The 52 prisoners pardoned on Thursday join 314 others released since July 2023 in an attempt to soften Belarus’s relationship with the EU and the US, according to Human Rights Watch.

Another 14 prisoners were pardoned and released in June during the visit of a US special envoy, including Sergei Tikhanovsky, the husband of exiled Belarus opposition leader Svetlana Tikhanovskaya. Thirteen others were released and forced into exile.

Tikhanovskaya met some of the released prisoners as they crossed the border into neighbouring Lithuania, where President Gitanas Nauseda thanked President Trump for his efforts in freeing them. He said they had left behind “barbed wire, barred windows and constant fear”.

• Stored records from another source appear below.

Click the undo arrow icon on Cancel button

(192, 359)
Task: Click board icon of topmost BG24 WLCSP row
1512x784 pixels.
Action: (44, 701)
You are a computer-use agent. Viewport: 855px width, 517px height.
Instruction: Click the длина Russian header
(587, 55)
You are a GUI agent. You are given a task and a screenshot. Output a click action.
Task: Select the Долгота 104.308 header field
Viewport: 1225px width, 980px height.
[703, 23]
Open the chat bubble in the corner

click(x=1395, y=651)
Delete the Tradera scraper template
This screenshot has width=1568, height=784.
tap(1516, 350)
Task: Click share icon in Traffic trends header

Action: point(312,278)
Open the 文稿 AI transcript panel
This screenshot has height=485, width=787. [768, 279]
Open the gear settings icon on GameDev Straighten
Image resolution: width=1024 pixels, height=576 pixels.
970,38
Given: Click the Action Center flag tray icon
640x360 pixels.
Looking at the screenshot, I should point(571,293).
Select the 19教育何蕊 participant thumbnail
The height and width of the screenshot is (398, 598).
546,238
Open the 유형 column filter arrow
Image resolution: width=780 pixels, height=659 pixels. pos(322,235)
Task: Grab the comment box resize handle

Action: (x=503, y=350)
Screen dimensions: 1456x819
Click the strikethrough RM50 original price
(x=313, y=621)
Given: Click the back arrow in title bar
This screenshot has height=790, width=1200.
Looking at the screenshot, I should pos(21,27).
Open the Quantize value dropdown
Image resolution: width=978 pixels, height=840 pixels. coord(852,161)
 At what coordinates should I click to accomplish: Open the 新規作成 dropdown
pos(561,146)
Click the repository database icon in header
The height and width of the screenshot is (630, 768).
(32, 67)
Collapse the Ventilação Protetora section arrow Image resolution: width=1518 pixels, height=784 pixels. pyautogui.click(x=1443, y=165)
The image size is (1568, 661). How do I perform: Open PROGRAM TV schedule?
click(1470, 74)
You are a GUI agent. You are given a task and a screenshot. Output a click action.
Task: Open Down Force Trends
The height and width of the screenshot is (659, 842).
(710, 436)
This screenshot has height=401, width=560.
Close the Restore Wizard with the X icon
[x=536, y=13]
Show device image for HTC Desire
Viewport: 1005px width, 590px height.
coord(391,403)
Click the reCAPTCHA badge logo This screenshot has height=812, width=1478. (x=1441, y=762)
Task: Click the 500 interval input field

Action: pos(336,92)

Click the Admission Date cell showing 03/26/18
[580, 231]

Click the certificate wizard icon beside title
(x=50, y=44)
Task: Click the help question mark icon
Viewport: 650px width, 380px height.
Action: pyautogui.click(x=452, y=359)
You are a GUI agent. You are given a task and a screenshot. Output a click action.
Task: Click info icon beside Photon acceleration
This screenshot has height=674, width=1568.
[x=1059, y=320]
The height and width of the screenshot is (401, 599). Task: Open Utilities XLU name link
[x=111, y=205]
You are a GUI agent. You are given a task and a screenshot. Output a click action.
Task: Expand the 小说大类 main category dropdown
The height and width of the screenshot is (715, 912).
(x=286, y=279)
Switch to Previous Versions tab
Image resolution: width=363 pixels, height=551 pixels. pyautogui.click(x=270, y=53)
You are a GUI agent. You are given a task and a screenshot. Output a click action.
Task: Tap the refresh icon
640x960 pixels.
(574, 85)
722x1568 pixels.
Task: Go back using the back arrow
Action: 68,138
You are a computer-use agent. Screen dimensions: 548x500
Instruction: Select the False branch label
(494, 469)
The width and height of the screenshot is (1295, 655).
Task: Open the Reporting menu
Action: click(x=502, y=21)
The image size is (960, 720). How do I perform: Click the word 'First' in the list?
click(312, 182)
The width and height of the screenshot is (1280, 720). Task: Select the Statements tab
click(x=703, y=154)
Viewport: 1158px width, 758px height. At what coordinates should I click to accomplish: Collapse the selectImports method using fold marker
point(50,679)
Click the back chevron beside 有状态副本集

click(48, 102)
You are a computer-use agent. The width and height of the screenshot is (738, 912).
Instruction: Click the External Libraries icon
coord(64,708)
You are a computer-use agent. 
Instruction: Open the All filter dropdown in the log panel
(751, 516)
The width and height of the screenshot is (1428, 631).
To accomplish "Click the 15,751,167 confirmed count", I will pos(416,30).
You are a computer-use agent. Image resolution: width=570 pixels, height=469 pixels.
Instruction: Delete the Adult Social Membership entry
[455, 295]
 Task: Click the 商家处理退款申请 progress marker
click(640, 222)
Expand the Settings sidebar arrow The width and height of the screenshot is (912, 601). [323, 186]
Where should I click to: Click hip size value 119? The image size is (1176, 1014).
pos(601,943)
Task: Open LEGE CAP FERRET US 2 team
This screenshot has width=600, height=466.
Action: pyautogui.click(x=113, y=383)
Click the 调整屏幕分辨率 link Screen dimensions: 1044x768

Among the 52 freed were , 69-year-old philosopher Vladimir Matskevich, journalist Igor Losik and senior opposition figure Mikola Statkevich, who was a presidential candidate in 2010.

Fellow opposition official Olga Zazulinskaya wrote on social media that their release was good news for their families and friends but noted that they were obtaining their freedom in exchange for exile, rather than a return home.

In her first words to reporters after her release, former journalist Larissa Shchyrakova said she had in fact served her entire three-year jail term – “and now they’ve expelled me”.

Mikola Statkevich, a veteran dissident, refused to cross into Lithuania and Belarus’s exiled opposition posted pictures of him sitting in no man’s land at the border. Tikhanovskaya said he had reportedly gone back to Belarus and she said “every Belarusian has the right to live without repression and state terror in their own country”.